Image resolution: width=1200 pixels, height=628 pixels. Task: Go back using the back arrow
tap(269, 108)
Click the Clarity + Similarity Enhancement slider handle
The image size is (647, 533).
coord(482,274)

········

> [TASK GOAL]
Nothing may change. Retype all of the entries.

> [RESULT]
Image resolution: width=1200 pixels, height=628 pixels. Task: Go back using the back arrow
tap(269, 108)
Click the Clarity + Similarity Enhancement slider handle
The image size is (647, 533).
coord(482,274)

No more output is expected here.